Exercise brief. Can you restate the records below word for word?

[[ Records supplied, beginning ]]

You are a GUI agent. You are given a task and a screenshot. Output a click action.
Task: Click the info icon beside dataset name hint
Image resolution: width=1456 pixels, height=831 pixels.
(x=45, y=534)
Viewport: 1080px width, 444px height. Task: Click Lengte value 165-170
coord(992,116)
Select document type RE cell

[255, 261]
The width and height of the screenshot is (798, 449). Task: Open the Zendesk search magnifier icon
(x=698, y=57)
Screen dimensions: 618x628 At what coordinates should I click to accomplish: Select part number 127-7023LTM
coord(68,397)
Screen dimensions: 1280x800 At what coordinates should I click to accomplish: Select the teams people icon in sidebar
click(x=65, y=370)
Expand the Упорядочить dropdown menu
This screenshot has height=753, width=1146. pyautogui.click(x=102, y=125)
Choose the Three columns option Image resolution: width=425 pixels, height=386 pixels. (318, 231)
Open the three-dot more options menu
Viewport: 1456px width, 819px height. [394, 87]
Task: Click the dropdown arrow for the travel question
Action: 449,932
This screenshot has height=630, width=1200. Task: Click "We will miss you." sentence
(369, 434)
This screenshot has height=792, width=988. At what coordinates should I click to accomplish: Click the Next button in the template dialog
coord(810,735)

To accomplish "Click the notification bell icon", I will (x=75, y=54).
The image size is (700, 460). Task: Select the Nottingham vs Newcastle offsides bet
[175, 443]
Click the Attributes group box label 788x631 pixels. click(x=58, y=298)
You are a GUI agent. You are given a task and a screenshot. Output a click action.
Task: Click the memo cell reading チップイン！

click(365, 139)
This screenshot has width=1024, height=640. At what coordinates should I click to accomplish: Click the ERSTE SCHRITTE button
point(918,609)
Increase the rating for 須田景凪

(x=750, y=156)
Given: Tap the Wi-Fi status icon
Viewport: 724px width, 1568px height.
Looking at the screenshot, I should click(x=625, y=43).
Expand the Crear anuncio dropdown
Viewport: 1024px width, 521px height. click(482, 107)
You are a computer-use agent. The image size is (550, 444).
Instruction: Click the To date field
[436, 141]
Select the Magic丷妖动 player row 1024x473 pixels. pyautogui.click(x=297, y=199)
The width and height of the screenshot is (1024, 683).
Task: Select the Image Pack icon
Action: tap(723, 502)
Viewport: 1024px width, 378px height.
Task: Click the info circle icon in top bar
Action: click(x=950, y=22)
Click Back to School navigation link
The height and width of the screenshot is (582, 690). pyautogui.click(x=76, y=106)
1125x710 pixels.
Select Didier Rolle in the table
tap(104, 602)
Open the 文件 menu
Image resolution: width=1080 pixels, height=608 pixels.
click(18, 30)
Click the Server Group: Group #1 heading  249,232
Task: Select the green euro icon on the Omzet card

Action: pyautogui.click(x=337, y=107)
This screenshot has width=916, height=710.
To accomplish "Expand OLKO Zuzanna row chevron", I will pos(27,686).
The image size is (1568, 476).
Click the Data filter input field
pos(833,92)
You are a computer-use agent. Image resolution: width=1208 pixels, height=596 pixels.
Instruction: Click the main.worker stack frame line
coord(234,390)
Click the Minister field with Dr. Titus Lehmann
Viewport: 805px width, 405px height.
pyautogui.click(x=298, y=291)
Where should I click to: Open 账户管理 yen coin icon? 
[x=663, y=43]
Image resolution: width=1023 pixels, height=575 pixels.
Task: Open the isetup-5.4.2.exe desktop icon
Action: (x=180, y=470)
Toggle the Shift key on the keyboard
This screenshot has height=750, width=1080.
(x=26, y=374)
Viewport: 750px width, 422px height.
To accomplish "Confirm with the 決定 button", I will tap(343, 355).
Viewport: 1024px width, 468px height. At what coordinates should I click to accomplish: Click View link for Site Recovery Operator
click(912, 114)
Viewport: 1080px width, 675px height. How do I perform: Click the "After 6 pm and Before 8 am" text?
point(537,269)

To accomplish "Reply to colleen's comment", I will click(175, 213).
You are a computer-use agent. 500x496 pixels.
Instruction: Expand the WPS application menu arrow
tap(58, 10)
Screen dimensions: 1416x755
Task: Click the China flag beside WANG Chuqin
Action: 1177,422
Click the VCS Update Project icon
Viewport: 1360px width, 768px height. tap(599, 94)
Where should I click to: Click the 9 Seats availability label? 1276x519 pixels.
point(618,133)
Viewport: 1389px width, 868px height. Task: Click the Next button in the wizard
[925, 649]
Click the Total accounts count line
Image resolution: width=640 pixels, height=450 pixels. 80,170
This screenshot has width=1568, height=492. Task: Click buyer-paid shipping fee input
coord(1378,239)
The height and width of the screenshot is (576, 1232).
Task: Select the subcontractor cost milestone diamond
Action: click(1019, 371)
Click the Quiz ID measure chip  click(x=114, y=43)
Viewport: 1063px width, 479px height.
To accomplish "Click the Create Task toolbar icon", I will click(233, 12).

[[ Records supplied, end ]]

Response to this exercise.
You are a GUI agent. You are given a task and a screenshot. Output a click action.
Task: Click the info icon beside dataset name hint
Image resolution: width=1456 pixels, height=831 pixels.
(x=45, y=534)
Viewport: 1080px width, 444px height. Task: Click Lengte value 165-170
coord(992,116)
Select document type RE cell

[255, 261]
The width and height of the screenshot is (798, 449). Task: Open the Zendesk search magnifier icon
(x=698, y=57)
Screen dimensions: 618x628 At what coordinates should I click to accomplish: Select part number 127-7023LTM
coord(68,397)
Screen dimensions: 1280x800 At what coordinates should I click to accomplish: Select the teams people icon in sidebar
click(x=65, y=370)
Expand the Упорядочить dropdown menu
This screenshot has height=753, width=1146. pyautogui.click(x=102, y=125)
Choose the Three columns option Image resolution: width=425 pixels, height=386 pixels. (318, 231)
Open the three-dot more options menu
Viewport: 1456px width, 819px height. [394, 87]
Task: Click the dropdown arrow for the travel question
Action: 449,932
This screenshot has height=630, width=1200. Task: Click "We will miss you." sentence
(369, 434)
This screenshot has height=792, width=988. At what coordinates should I click to accomplish: Click the Next button in the template dialog
coord(810,735)

To accomplish "Click the notification bell icon", I will (x=75, y=54).
The image size is (700, 460). Task: Select the Nottingham vs Newcastle offsides bet
[175, 443]
Click the Attributes group box label 788x631 pixels. click(x=58, y=298)
You are a GUI agent. You are given a task and a screenshot. Output a click action.
Task: Click the memo cell reading チップイン！

click(365, 139)
This screenshot has width=1024, height=640. At what coordinates should I click to accomplish: Click the ERSTE SCHRITTE button
point(918,609)
Increase the rating for 須田景凪

(x=750, y=156)
Given: Tap the Wi-Fi status icon
Viewport: 724px width, 1568px height.
Looking at the screenshot, I should click(x=625, y=43).
Expand the Crear anuncio dropdown
Viewport: 1024px width, 521px height. click(482, 107)
You are a computer-use agent. The image size is (550, 444).
Instruction: Click the To date field
[436, 141]
Select the Magic丷妖动 player row 1024x473 pixels. pyautogui.click(x=297, y=199)
The width and height of the screenshot is (1024, 683).
Task: Select the Image Pack icon
Action: tap(723, 502)
Viewport: 1024px width, 378px height.
Task: Click the info circle icon in top bar
Action: click(x=950, y=22)
Click Back to School navigation link
The height and width of the screenshot is (582, 690). pyautogui.click(x=76, y=106)
1125x710 pixels.
Select Didier Rolle in the table
tap(104, 602)
Open the 文件 menu
Image resolution: width=1080 pixels, height=608 pixels.
click(18, 30)
Click the Server Group: Group #1 heading  249,232
Task: Select the green euro icon on the Omzet card

Action: pyautogui.click(x=337, y=107)
This screenshot has width=916, height=710.
To accomplish "Expand OLKO Zuzanna row chevron", I will pos(27,686).
The image size is (1568, 476).
Click the Data filter input field
pos(833,92)
You are a computer-use agent. Image resolution: width=1208 pixels, height=596 pixels.
Instruction: Click the main.worker stack frame line
coord(234,390)
Click the Minister field with Dr. Titus Lehmann
Viewport: 805px width, 405px height.
pyautogui.click(x=298, y=291)
Where should I click to: Open 账户管理 yen coin icon? 
[x=663, y=43]
Image resolution: width=1023 pixels, height=575 pixels.
Task: Open the isetup-5.4.2.exe desktop icon
Action: (x=180, y=470)
Toggle the Shift key on the keyboard
This screenshot has height=750, width=1080.
(x=26, y=374)
Viewport: 750px width, 422px height.
To accomplish "Confirm with the 決定 button", I will tap(343, 355).
Viewport: 1024px width, 468px height. At what coordinates should I click to accomplish: Click View link for Site Recovery Operator
click(912, 114)
Viewport: 1080px width, 675px height. How do I perform: Click the "After 6 pm and Before 8 am" text?
point(537,269)

To accomplish "Reply to colleen's comment", I will click(175, 213).
You are a computer-use agent. 500x496 pixels.
Instruction: Expand the WPS application menu arrow
tap(58, 10)
Screen dimensions: 1416x755
Task: Click the China flag beside WANG Chuqin
Action: 1177,422
Click the VCS Update Project icon
Viewport: 1360px width, 768px height. tap(599, 94)
Where should I click to: Click the 9 Seats availability label? 1276x519 pixels.
point(618,133)
Viewport: 1389px width, 868px height. Task: Click the Next button in the wizard
[925, 649]
Click the Total accounts count line
Image resolution: width=640 pixels, height=450 pixels. 80,170
This screenshot has width=1568, height=492. Task: Click buyer-paid shipping fee input
coord(1378,239)
The height and width of the screenshot is (576, 1232).
Task: Select the subcontractor cost milestone diamond
Action: click(1019, 371)
Click the Quiz ID measure chip  click(x=114, y=43)
Viewport: 1063px width, 479px height.
To accomplish "Click the Create Task toolbar icon", I will click(233, 12).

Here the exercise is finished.